Tobin Miller Shearer, a professor of history at the University of Montana, points out that civil religion appealed to faith in defense of democracy. Trump, Shearer argued in a recent essay, is instead using God to motivate people to undermine democracy. “Regardless of the outcome of the 2024 election,” he said, “the switch from historical claims of divine authority for democracy to divine authority to challenge democracy is already obvious and apparent.”
Princeton historian Kevin Kruse, author of “One Nation Under God,” a study of Eisenhower-era “God and country” politics, said some of Trump’s supporters may still recall that earlier version of civil religion and long for that era, even if the former president has a different goal in mind.
When they hear “One nation, under God,” that means “We are all in this together,” Kruse said. “Not — if you don’t toe the line, you are out.”
Those who see Christianity as important to many Americans are exasperated at the gap between those teachings and the rise of Trump, said NPR political correspondent Sarah McCammon, even those who don’t embrace the Bible or Christianity but know its teachings.
McCammon, whose book “The Exvangelicals” was prompted by her experiences covering Trump’s 2016 campaign and his surprising hold on evangelicals, said that she often gets asked, “How can Christian people think that this is what Christianity is all about?”
“I don’t think most white evangelicals are supporting Trump because they think he’s a devout Christian,” she said. “It’s not because they think Trump is one of them. It’s because they think he will be a champion for them. That distinction is really critical.”
Even if many Americans no longer read the Bible — Trump’s endorsed version or any other — Christianity is still embedded for many in what it means to be an American. And it remains a force in American culture.
“Flannery O’Connor talked about how Christ-haunted the South was,” McCammon said, referring to the mid-20th-century novelist from Georgia. “In a way, Christ has haunted America. We can’t get away from that history.”

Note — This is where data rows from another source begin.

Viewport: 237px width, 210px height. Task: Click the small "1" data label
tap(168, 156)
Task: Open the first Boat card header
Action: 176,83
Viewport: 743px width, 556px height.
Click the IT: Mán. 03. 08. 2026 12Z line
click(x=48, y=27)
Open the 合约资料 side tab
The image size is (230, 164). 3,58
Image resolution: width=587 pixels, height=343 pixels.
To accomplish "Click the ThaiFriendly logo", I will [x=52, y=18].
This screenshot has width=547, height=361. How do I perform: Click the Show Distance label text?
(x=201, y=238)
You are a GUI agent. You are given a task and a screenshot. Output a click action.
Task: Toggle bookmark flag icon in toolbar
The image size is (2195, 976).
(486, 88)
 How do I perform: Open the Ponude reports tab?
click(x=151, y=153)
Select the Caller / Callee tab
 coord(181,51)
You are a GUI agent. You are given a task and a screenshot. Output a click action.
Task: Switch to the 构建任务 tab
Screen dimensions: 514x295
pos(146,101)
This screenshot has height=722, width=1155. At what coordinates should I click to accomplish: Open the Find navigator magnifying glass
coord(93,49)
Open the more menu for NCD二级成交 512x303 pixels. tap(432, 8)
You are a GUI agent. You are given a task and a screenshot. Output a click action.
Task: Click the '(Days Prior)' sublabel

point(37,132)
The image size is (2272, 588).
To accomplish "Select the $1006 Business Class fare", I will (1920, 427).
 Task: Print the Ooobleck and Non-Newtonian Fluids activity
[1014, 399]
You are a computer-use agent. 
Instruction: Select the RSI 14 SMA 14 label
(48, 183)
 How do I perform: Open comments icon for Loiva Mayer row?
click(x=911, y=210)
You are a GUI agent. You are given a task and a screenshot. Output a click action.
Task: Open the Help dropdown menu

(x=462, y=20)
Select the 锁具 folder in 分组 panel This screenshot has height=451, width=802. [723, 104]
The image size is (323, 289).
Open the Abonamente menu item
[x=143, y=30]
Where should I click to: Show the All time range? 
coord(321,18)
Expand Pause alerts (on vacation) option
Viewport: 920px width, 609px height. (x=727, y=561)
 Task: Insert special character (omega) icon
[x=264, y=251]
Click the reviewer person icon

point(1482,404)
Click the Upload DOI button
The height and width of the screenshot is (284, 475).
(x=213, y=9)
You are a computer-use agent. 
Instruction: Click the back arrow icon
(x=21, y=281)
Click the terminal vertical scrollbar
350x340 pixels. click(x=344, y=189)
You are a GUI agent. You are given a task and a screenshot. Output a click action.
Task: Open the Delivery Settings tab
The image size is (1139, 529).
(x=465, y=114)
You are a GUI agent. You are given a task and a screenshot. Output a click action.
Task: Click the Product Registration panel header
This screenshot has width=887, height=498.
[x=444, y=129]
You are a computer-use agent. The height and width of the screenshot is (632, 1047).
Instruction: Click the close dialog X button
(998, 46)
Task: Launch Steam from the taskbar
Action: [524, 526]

For his part, Wallis said he is still hopeful about America’s future. During his bookstore talk, he spoke of the short-term goal of saving democracy. But the bigger goal, he said, is to transform the nation into the kind of inclusive community Christians — and all Americans — can share.
Hope is needed to make that possible, he said, turning to the New Testament Book of Hebrews. Faith, he said in quoting that book, “is the substance of things hoped for, the evidence of things not seen.”
(This story was reported with support from the Stiefel Freethought Foundation.)